La manifestazione, organizzata grazie all’autofinanziamento del Comitato Cittadini e Lavoratori Liberi e Pensanti, è poi entrata nel vivo con la musica. Sul palco si sono alternati numerosi artisti, a partire dai Rekkiabilly, seguiti da Subsonica, Brunori Sas, Gemitaiz, Giorgio Poi, Margherita Vicario e Marco Castello, insieme a diversi progetti della scena indipendente.
Spazio anche a esperienze collettive e internazionali, come il progetto Canta Fino a Dieci, la producer e dj ugandese Catu Diosis, il progetto Cigno e il dj Madkid. Accanto alla musica, numerosi interventi dedicati ai diritti e alla situazione internazionale, con la partecipazione, tra gli altri, di Francesca Albanese, Tomaso Montanari e Omar Barghouti, per la prima volta in Italia.
Presenti anche realtà impegnate sul fronte umanitario come Amnesty International Italia ed Emergency.

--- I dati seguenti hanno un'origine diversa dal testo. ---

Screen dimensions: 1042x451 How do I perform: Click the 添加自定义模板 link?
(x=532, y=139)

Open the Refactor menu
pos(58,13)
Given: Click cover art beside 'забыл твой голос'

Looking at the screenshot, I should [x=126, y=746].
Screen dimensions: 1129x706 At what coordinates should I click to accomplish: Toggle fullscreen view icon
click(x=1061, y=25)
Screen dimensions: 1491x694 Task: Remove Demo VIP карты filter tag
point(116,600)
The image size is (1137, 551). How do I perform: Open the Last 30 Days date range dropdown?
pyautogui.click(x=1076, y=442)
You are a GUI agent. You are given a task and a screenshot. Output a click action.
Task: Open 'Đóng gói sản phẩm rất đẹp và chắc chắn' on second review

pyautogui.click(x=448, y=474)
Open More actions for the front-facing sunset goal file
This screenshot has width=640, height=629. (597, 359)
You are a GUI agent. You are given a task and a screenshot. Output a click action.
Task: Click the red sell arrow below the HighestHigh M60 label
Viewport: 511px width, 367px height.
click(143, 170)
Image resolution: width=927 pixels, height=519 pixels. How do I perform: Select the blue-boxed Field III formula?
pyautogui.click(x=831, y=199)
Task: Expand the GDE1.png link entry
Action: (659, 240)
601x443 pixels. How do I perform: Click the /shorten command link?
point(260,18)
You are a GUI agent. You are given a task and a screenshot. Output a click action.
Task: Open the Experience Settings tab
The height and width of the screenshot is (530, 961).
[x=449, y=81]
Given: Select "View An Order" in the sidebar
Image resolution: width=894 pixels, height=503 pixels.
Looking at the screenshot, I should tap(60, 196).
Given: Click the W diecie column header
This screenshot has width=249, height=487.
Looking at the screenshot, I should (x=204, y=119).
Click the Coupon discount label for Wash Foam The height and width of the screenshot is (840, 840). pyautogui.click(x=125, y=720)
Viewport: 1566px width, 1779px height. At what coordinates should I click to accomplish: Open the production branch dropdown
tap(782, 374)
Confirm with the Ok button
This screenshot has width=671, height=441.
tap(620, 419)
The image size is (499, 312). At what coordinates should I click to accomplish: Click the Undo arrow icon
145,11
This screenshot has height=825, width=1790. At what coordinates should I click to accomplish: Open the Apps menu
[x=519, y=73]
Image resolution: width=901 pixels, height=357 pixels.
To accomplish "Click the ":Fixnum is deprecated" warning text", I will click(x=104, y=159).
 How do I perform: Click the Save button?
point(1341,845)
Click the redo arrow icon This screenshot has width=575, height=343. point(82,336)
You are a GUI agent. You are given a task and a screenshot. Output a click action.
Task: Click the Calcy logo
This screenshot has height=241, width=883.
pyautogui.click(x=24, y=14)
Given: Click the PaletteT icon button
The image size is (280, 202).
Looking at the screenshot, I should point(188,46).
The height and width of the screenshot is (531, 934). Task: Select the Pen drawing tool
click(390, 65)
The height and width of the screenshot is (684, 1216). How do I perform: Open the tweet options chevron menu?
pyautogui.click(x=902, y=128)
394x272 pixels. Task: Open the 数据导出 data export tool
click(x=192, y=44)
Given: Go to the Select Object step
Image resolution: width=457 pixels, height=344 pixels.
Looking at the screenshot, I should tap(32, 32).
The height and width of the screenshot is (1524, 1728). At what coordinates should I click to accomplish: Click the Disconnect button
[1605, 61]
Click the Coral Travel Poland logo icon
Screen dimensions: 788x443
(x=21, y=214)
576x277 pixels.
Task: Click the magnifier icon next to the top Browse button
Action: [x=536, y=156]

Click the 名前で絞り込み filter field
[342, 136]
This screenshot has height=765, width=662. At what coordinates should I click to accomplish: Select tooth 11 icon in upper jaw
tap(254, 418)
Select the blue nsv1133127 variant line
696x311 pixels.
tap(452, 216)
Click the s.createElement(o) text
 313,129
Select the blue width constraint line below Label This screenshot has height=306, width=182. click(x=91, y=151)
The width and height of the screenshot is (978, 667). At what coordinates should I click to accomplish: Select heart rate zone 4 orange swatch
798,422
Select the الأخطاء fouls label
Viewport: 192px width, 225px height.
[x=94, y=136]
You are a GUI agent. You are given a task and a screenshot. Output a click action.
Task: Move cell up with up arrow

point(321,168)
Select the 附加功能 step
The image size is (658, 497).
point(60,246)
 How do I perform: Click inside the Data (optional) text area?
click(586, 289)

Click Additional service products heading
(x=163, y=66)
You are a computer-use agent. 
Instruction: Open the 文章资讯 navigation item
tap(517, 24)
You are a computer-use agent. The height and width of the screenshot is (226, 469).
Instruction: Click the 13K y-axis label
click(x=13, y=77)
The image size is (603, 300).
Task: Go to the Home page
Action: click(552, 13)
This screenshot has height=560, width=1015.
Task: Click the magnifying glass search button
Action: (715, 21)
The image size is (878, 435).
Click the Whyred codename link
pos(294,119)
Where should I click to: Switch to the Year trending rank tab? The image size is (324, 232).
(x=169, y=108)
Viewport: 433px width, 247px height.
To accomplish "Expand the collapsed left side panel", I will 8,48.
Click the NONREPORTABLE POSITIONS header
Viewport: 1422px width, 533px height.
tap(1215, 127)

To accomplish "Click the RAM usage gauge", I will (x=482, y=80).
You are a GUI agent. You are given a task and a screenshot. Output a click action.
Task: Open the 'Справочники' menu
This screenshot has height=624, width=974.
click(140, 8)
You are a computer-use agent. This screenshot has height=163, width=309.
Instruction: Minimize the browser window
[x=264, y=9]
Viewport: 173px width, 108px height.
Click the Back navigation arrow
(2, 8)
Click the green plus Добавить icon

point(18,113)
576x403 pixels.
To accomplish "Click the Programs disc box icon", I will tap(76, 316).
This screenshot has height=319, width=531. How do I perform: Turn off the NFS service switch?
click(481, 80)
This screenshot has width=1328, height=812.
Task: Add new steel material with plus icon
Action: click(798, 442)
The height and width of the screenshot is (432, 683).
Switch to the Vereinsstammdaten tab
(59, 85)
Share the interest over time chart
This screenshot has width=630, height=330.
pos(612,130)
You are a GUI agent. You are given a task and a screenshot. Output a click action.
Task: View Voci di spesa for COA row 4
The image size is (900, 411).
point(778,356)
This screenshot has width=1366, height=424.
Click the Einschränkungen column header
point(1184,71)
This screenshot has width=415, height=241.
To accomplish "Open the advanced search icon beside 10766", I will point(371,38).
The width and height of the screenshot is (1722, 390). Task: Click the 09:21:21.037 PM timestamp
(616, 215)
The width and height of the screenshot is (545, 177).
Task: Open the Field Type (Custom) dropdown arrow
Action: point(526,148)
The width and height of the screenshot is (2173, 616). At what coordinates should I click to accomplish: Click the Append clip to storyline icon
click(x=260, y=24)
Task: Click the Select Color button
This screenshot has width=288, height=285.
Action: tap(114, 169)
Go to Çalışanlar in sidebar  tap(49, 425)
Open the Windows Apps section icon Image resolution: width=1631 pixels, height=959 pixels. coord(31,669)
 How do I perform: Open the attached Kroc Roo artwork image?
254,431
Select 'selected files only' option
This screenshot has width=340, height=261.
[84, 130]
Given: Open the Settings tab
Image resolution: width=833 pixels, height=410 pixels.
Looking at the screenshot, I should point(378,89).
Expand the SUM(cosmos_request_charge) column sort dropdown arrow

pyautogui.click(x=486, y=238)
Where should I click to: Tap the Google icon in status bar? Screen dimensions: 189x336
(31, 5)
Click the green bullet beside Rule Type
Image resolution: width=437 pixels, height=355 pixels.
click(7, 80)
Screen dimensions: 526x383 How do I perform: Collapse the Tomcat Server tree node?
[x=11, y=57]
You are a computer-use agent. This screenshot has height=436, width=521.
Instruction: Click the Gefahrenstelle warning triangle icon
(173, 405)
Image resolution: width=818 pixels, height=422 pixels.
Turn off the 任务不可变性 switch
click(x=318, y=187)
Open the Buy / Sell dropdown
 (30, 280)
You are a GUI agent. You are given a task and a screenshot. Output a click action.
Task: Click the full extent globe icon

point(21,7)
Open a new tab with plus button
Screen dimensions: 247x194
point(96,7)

Al centro degli interventi, i temi della sicurezza sul lavoro e delle condizioni dei lavoratori, con la testimonianza di Maria Teresa Daprile, vedova dell’operaio Ilva Claudio Salamida.
Una giornata che ha confermato il valore del Concertone tarantino come spazio di partecipazione e confronto, capace di unire spettacolo e riflessione su questioni sociali di grande attualità.